_TASK INSTRUCTIONS_
Reproduce the lines from the one containing "Open KAWABE Mana athlete name" through the one containing "[x=217, y=356]", inclusive, swapping "folder list" for "file list" and leaving everything else as it is.

-.-.-

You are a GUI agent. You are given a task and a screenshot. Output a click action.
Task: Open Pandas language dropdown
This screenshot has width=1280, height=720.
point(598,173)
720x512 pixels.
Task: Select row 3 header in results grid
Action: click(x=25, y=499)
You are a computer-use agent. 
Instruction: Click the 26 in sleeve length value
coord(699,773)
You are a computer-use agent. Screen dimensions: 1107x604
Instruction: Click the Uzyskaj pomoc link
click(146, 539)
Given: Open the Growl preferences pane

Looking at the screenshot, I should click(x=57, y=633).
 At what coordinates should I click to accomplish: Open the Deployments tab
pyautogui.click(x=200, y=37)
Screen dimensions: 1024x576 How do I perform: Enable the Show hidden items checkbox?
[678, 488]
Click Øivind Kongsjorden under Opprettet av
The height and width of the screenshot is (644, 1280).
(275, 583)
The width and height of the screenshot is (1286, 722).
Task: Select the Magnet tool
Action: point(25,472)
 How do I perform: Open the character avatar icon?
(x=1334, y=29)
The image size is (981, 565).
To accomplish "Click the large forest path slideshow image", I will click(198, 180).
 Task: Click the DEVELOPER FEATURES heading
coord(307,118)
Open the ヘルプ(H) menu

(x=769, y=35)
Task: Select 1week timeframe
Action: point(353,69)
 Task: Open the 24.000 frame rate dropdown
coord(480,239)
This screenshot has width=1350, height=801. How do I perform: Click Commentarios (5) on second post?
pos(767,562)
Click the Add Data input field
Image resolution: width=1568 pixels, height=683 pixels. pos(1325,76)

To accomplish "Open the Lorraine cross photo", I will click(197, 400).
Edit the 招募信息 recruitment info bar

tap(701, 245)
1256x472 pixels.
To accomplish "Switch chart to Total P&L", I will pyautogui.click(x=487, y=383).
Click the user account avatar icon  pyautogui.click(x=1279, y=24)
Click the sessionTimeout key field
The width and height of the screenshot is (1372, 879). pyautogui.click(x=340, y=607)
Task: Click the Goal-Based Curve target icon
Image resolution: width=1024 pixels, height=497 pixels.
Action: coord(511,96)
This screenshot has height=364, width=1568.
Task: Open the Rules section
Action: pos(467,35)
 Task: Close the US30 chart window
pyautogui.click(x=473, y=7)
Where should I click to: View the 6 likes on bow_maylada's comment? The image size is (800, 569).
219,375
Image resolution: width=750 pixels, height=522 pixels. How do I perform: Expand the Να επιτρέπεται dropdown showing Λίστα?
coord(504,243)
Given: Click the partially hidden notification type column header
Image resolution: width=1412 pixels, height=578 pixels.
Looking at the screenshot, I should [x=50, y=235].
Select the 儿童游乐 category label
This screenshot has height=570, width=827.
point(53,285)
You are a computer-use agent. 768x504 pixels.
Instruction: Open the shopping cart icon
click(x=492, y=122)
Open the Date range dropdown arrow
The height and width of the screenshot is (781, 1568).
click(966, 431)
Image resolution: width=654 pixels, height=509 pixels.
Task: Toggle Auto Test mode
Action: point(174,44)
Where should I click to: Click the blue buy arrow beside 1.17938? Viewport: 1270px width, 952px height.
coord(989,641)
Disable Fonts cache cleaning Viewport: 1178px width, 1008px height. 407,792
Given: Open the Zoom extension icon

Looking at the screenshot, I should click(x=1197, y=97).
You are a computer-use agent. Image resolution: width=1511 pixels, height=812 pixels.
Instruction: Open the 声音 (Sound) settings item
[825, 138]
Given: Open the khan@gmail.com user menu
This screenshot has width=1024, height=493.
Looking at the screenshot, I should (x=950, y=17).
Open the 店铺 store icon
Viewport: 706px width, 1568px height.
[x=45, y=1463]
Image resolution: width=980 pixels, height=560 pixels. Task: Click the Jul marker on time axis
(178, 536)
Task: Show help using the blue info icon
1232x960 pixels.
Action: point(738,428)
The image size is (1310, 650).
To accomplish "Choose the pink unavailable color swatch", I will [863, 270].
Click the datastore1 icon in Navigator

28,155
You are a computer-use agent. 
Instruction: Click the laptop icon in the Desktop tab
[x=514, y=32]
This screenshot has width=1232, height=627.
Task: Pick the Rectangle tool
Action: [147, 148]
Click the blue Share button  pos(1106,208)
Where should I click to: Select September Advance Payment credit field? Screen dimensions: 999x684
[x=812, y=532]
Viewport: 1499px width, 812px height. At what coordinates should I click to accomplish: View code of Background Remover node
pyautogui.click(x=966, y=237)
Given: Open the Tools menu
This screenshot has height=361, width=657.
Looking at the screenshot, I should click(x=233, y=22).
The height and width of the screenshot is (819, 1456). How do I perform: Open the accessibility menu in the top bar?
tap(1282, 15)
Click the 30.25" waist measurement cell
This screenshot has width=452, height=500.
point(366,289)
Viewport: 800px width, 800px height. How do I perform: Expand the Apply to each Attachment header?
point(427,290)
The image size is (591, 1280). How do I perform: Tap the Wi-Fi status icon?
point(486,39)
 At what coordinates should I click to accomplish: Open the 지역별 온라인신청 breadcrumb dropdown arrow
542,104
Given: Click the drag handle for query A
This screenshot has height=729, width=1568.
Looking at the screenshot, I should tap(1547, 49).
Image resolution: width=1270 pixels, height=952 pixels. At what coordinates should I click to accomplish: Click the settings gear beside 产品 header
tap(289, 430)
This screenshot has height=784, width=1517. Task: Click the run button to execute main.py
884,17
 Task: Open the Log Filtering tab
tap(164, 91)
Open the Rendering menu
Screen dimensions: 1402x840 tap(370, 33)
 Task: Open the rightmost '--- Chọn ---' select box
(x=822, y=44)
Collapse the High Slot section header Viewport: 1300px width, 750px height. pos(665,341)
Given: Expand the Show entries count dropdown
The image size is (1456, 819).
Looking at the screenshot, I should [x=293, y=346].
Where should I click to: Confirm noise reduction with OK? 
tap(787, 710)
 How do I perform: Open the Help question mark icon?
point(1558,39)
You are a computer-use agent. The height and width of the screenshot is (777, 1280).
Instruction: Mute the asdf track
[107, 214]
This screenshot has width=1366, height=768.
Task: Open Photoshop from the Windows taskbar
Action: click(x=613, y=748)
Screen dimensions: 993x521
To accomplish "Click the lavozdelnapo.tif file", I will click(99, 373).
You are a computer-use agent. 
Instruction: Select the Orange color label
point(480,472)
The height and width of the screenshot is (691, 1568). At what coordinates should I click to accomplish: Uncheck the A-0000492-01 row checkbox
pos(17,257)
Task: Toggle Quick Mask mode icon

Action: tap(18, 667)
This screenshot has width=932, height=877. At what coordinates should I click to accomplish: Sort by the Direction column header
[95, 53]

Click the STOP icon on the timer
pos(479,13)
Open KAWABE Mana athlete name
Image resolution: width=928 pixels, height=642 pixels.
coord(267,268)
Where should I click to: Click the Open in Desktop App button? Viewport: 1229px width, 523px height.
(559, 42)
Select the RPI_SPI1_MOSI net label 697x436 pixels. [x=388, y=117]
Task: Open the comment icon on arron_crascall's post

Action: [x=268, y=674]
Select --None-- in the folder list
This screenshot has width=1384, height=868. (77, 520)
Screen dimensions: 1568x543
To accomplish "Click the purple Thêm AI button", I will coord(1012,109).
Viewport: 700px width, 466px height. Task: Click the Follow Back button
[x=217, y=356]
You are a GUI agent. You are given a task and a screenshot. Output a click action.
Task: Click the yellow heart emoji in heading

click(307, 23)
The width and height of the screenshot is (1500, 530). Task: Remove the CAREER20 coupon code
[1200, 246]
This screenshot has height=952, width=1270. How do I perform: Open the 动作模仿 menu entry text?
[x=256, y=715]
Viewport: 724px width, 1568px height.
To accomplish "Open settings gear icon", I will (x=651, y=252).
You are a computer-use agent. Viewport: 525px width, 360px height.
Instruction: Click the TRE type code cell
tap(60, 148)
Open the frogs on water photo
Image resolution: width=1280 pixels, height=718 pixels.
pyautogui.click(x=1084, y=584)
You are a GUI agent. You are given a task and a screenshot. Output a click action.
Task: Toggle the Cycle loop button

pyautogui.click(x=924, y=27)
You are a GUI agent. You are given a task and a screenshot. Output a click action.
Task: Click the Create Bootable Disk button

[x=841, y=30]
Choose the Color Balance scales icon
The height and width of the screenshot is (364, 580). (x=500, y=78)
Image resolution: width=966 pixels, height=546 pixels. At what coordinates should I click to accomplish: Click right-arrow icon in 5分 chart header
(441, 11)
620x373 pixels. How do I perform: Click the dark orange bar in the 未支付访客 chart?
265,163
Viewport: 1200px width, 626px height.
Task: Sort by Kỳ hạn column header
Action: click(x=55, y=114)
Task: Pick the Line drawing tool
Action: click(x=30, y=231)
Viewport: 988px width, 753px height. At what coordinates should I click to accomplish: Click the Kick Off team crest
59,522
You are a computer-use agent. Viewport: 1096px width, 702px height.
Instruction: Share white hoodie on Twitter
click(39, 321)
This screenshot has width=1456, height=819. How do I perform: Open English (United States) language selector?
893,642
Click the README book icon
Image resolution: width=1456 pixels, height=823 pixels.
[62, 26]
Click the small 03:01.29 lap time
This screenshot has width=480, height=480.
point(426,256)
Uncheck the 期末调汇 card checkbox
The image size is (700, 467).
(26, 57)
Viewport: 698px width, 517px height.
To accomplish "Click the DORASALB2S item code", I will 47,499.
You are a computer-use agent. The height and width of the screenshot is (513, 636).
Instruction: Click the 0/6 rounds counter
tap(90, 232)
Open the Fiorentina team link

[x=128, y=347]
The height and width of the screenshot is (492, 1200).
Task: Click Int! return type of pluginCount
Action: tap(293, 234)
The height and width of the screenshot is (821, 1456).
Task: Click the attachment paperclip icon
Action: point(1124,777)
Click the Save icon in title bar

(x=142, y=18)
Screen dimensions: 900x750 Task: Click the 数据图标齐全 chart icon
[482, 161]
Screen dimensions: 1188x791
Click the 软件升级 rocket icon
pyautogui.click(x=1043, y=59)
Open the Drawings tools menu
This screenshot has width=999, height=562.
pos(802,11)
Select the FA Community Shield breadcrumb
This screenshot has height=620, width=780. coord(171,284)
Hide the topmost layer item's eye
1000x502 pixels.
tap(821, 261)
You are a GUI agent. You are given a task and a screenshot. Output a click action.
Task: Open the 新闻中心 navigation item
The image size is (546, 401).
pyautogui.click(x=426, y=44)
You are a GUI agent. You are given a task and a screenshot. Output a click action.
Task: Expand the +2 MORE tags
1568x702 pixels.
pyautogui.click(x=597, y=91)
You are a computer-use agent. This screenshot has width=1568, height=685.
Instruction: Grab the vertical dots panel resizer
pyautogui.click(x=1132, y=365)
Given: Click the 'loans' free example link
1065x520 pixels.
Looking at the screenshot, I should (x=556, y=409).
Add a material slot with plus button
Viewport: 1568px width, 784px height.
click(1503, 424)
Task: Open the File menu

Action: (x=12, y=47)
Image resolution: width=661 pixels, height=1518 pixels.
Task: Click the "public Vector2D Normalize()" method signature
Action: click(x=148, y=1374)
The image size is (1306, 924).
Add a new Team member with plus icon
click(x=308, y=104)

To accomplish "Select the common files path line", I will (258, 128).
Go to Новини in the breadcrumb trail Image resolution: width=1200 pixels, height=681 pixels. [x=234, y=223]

-.-.-

_WRITTEN ANSWER_
Open KAWABE Mana athlete name
Image resolution: width=928 pixels, height=642 pixels.
coord(267,268)
Where should I click to: Click the Open in Desktop App button? Viewport: 1229px width, 523px height.
(559, 42)
Select the RPI_SPI1_MOSI net label 697x436 pixels. [x=388, y=117]
Task: Open the comment icon on arron_crascall's post

Action: [x=268, y=674]
Select --None-- in the file list
This screenshot has width=1384, height=868. (77, 520)
Screen dimensions: 1568x543
To accomplish "Click the purple Thêm AI button", I will coord(1012,109).
Viewport: 700px width, 466px height. Task: Click the Follow Back button
[x=217, y=356]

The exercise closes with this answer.